Let $V$ be a Euclidean Jordan algebra with rank $r$ and $\{e_1, \ldots, e_r\}$ be a Jordan frame of $V$. For $i,j \in \{1,\ldots,r\}$, we define the eigenspaces

$$ \begin{aligned} V_{ii} & := \{ x \in V : x \circ e_i = x \} = \mathbb{R} e_i, \\ V_{ij} & := \{ x \in V : x \circ e_i = \tfrac{1}{2}x = x \circ e_j \}. \end{aligned} $$ Then, the space $V$ is the orthogonal direct sum of subspaces $V_{ij}$ ($i \leq j$).
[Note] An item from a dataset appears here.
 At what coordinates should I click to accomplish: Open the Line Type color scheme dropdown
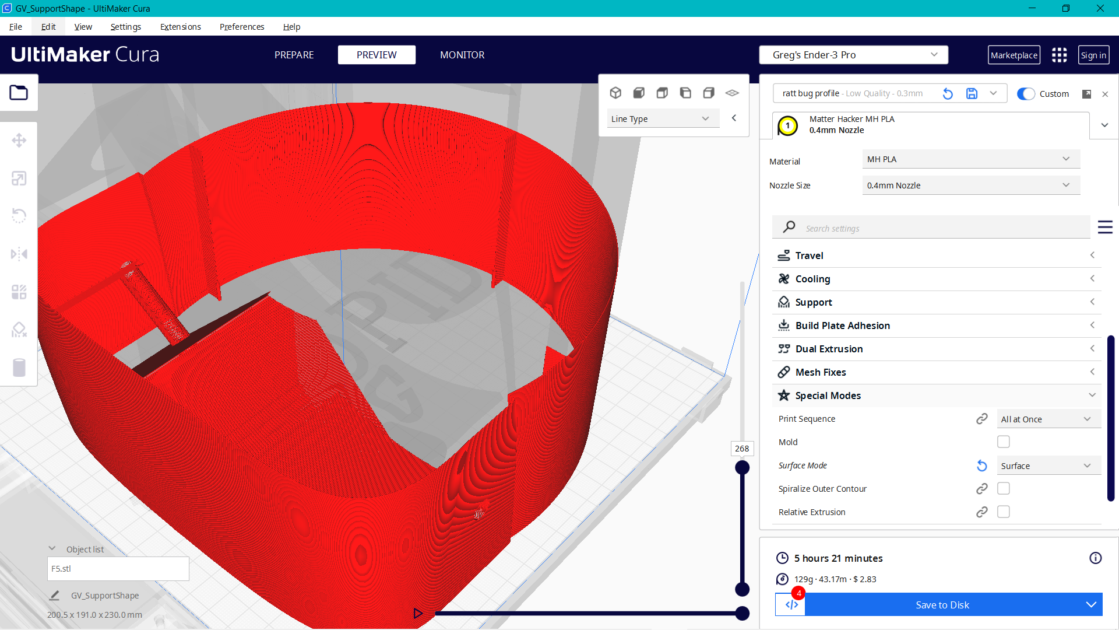663,118
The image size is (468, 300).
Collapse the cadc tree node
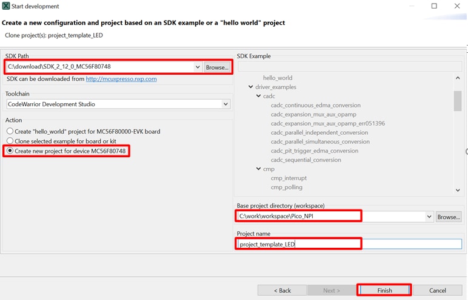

Furthermore,

• $V_{ij} \circ V_{ij} \subseteq V_{ii} + V_{jj}$,

• $V_{ij} \circ V_{jk} \subseteq V_{ik}$ if $i \neq k$,

• $V_{ij} \circ V_{kl} = \{0\}$ if $\{i,j\} \cap \{k,l\} = \emptyset$.

Thus, given any Jordan frame $\{e_1, \ldots, e_r\}$, we can write any element $x \in V$ as

$$ x = \sum_{1 \leq i \leq j \leq r} x_{ij} = \sum_{i=1}^{r} x_i e_i + \sum_{1 \leq i < j \leq r} x_{ij}, $$ where $x_i \in \mathbb{R}$ and $x_{ij} \in V_{ij}$. This expression is called the Pierce decomposition of $x$ associated with $\{e_1, \ldots, e_r\}$.

Example 3.

1. Let $V = \mathbb{R}^n$ and $\{e_1, \ldots, e_r\}$ be the Euclidean basis of $\mathbb{R}^n$, that is, $e_i$ is a vector with $1$ in the $i$-entry and $0$'s elsewhere. It is easily seen that $\{e_1, \ldots, e_r\}$ is a Jordan frame in $\mathbb{R}^n$ and

   $$ V_{ii} = \{ ae_i : a \in \mathbb{R} \}, \ i=1, \ldots, n \qquad \text{and} \qquad V_{ij} = \{0\}, i \neq j. $$ Hence, any element $x \in \mathbb{R}^n$ can be written as $x = \sum_{i=1}^{n} x_i e_i$, which denotes its Peirce decomposition associated with $\{e_1, \ldots, e_r\}$.

2. Let $V = \mathcal{S}^n$ and consider the set $\{E_1, \ldots, E_n\}$, where $E_i$ is a diagonal matrix with $1$ in the $(i,i)$-entry and $0$'s elsewhere. It can be also verified that this set is a Jordan frame in $\mathcal{S}^n$. Associated with this Jordan frame, we have 

   $$ V_{ii} = \{ aE_i : a \in \mathbb{R} \}, \ i=1, \ldots, n \qquad \text{and} \qquad V_{ij} = \{ b E_{ij} : b \in \mathbb{R}\}, i \neq j, $$ where $E_{ij}$ is a matrix with $1$ in the $(i,j)$ and $(j,i)$-entries and $0$'s elsewhere. Thus, any $X \in \mathcal{S}^n$ has the Peirce decomposition associated with $\{E_1, \ldots, E_n\}$ by

   $$ x = \sum_{i=1}^{r} x_i E_i + \sum_{1 \leq i < j \leq r} x_{ij}E_{ij}. $$

3. Let $V = \mathcal{L}^n$ and $\{e_1, e_2\}$ defined by $e_1 = (\frac{1}{2}, \frac{1}{2}, 0_{n-2})$ and $e_1 = (\frac{1}{2}, -\frac{1}{2}, 0_{n-2})$, where $o_{n-2}$ is a vector of zeros in $\mathbb{R}^{n-2}$. Clearly, this set is a Jordan frame of $\mathcal{L}^n$. It is easy to show that

   $$ V_{ii} = \{ ae_i : a \in \mathbb{R} \}, \ i=1,2 \qquad \text{and} \qquad V_{12} = \{ x \in \mathbb{R}^n : x_1 = x_2 = 0\}. $$ Thus, given an $x \in \mathcal{L}^n$, we can write

   $$ x = (x_1 + x_2)e_1 + (x_1 - x_2)e_2 + (0, 0, x_3, \ldots, x_n), $$ which is the Peirce decomposition of $x$ associated with $\{e_1, e_2\}$.